▶ **Your assignment**
Answer these questions from the text on curbing the spread of HIV, numbering each answer to match.
1. In the South African study, how much less likely to have genital herpes were women whose most recent male partner was circumcised?
2. About how many men have been medically circumcised in sub-Saharan Africa to date, according to Kharsany?
3. How many couples did Grulich and his team follow, and for about how long?

▶ **Text for analysis**
▼▼▼

Scientists outlined five ways the spread of the disease is being curbed.

1. Circumcision.

According to the World Health Organisation, there is “compelling evidence” that male circumcision reduces the risk of sexual HIV infection in heterosexual men. On Tuesday in Paris, researchers said it also protects their female partners.

In a study with nearly 10,000 people in South Africa, women who reported that their most recent male sexual partner was circumcised were 22 per cent less likely to have HIV and 15 per cent less likely to have genital herpes than women whose last partner was not.

The reason is not clear. Is it simply that fewer men are being infected and infecting others in turn, or does circumcision actively prevent HIV-positive men from passing on the virus?

Research will continue, said Ayesha Kharsany of the Caprisa research centre in South Africa.

“What is certain, however, is that having a circumcised partner can provide women with partial protection against HIV,” she said.

Some 12 million men have been medically circumcised in sub-Saharan Africa to date in an effort to stop the spread of HIV, Kharsany said.

2. Antiretroviral therapy

A study of gay couples in which one partner had HIV showed that infected men who achieve virus suppression with ART also protected their uninfected partners.

Professor Andrew Grulich.

“There were no, zero, HIV transmissions within these couples,” said Andrew Grulich of the University of New South Wales in Australia, who took part in the study, entitled “Opposites Attract”.

Grulich and a team followed 330 couples for about 18 months, during which time the participants reported 17,000 acts of anal sex without condoms. The lack of HIV spread was all the more notable for the fact that there were high rates of other sexually transmissible infections.

“We think these findings really strongly support the hypothesis that sex [without condoms], when the viral load is undetectable, is a form of safe sex,” said Grulich.

▲▲▲

▶ **Dataset extract**
▼▼▼

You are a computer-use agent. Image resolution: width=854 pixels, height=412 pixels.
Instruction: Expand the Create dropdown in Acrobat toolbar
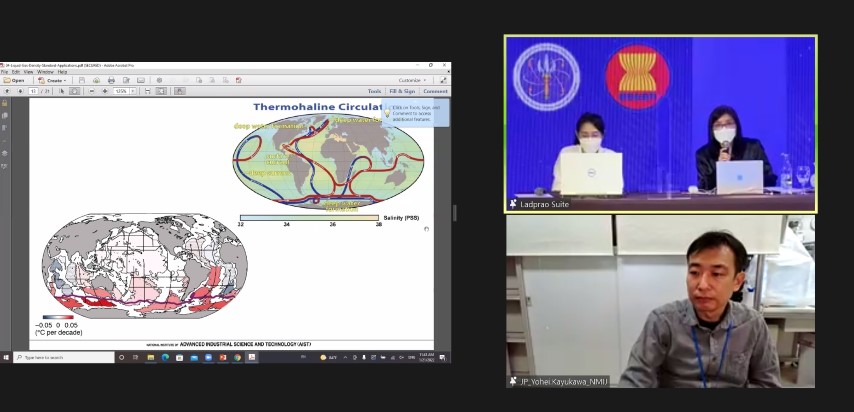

▲▲▲

▶ **Exercise response**
1. 15 percent less likely.
2. Some 12 million.
3. 330 couples, for about 18 months.